Now, that we have a functional Twitter client, what are the possibilities? And how can I get information on how to use OAuth with other webservices?
Well, first go to the documentation from Twitter themselves. All you need to know is there.
OK, just joking. As this library is called PuREST JSON and [oauth]
is used for OAuth signed RESTful requests, we need to read the REST API documention "only".
Take the documentation for any method, e.g. GET statuses/mentions_timeline.
On the right side, you see a section "Resource Information", which contains "Authentication: Requires user context" as a link.
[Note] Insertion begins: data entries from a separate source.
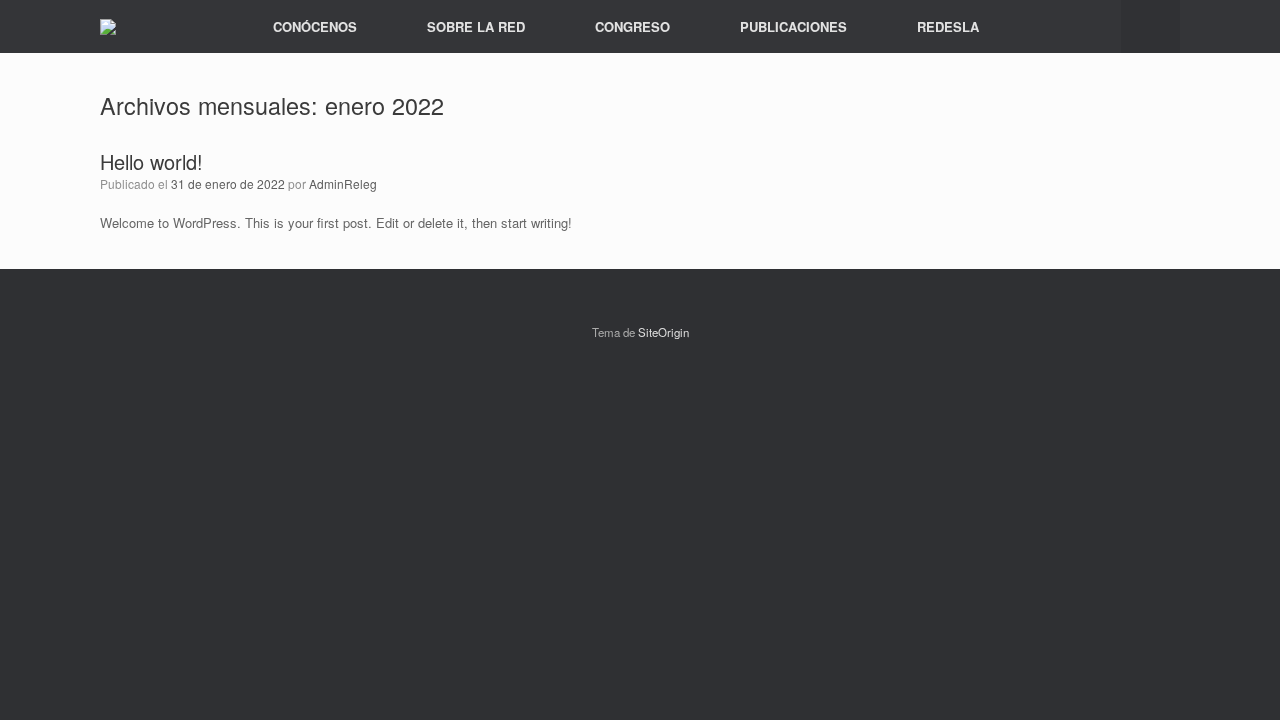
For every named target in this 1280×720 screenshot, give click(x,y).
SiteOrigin (663, 332)
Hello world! (151, 161)
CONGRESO (632, 26)
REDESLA (948, 26)
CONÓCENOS (315, 26)
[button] (1150, 26)
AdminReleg (343, 183)
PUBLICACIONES (793, 26)
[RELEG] (108, 27)
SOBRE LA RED (476, 26)
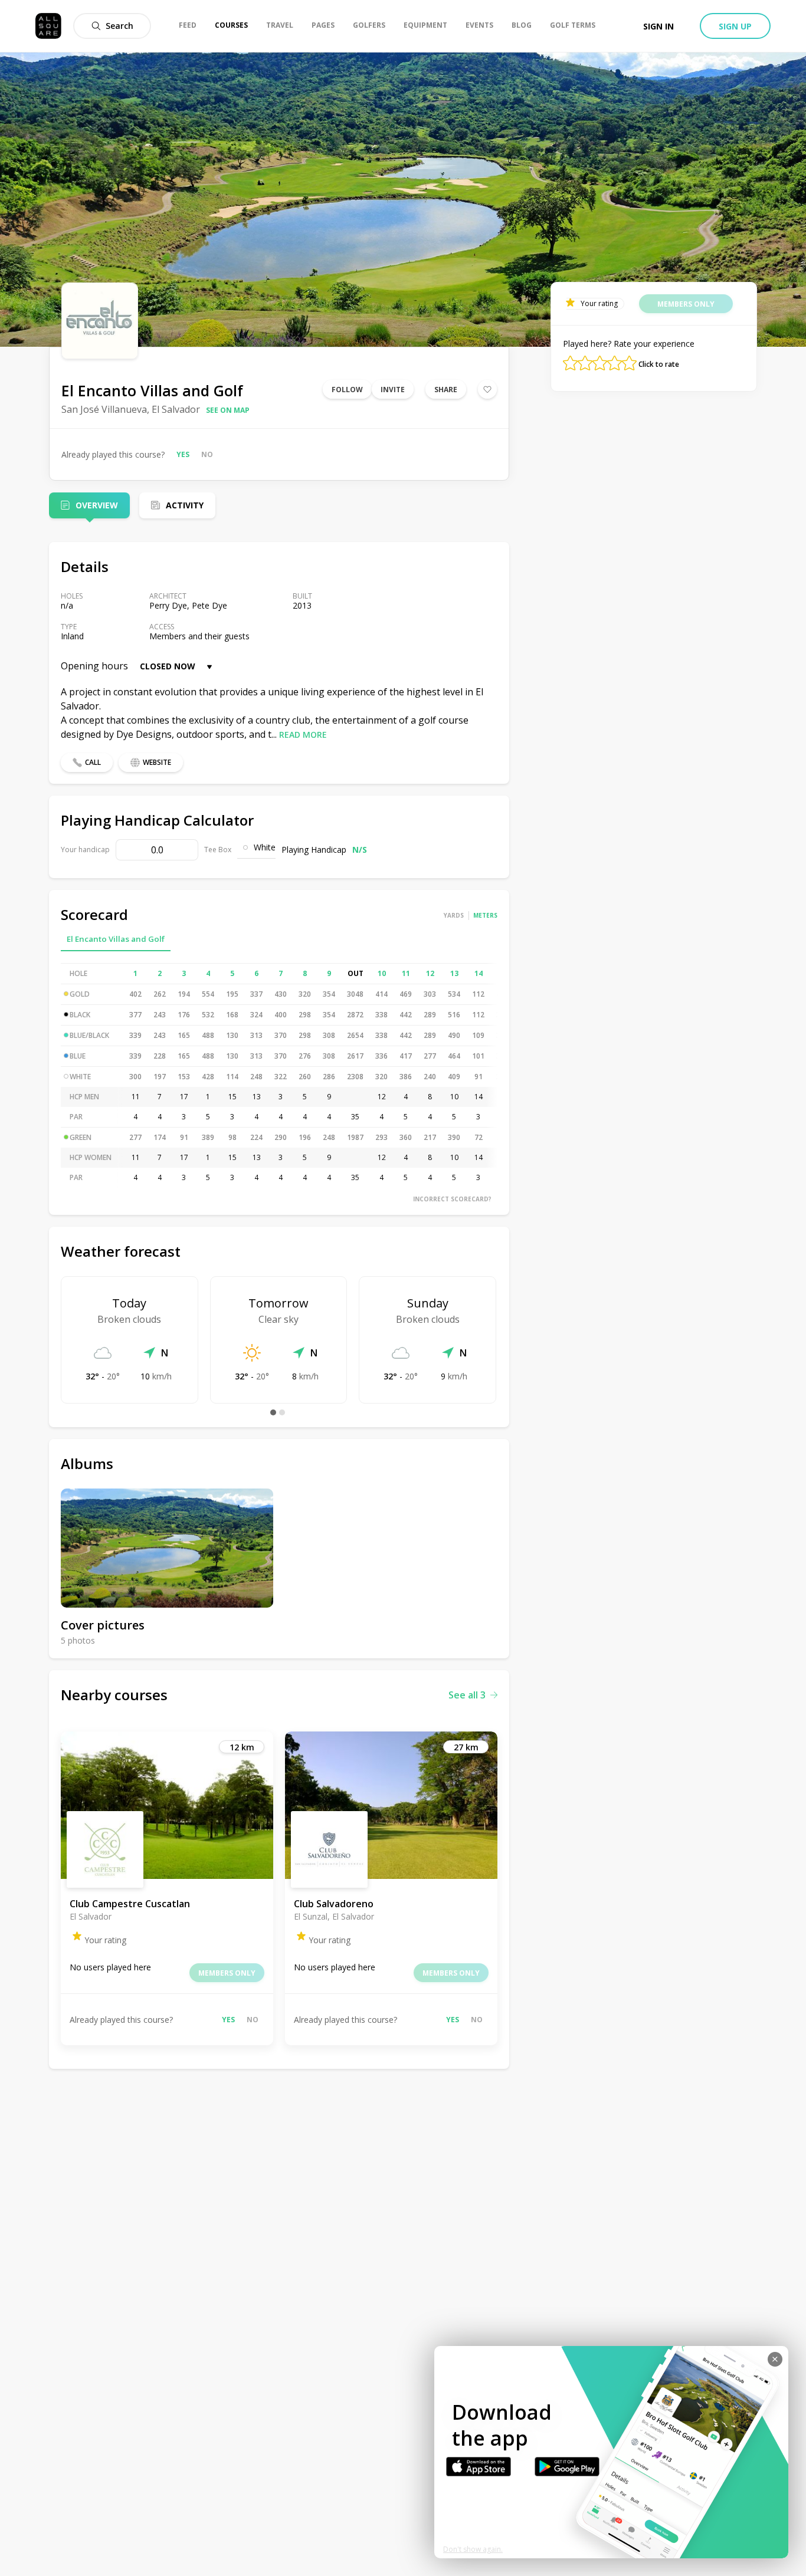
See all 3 (467, 1694)
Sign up (735, 26)
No (207, 454)
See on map (228, 410)
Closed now (167, 666)
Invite (393, 390)
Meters (485, 915)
So, we click on that link, and go to a page that tells us about OAuth authentication. We will need to use OAuth, so there is the link "Using OAuth" that gets us to another overview page. We will need to get an access token, which leads us to this wonderful selection page.
What do we want to do? We have a (kind of) desktop app, that can't access a browser, so we will need to use ... PIN-based authorization. And now, all the steps are linked from there.
OK, now that we have found our method to call, we need to know how to do our call.
Let's say, you want to tweet from Pd and have already found the method POST statuses/update.
The important parts are marked with yellow by me. On the bottom of the page you can see examples, that tell you how to use the method.
That's all there is, there's no inherent magic.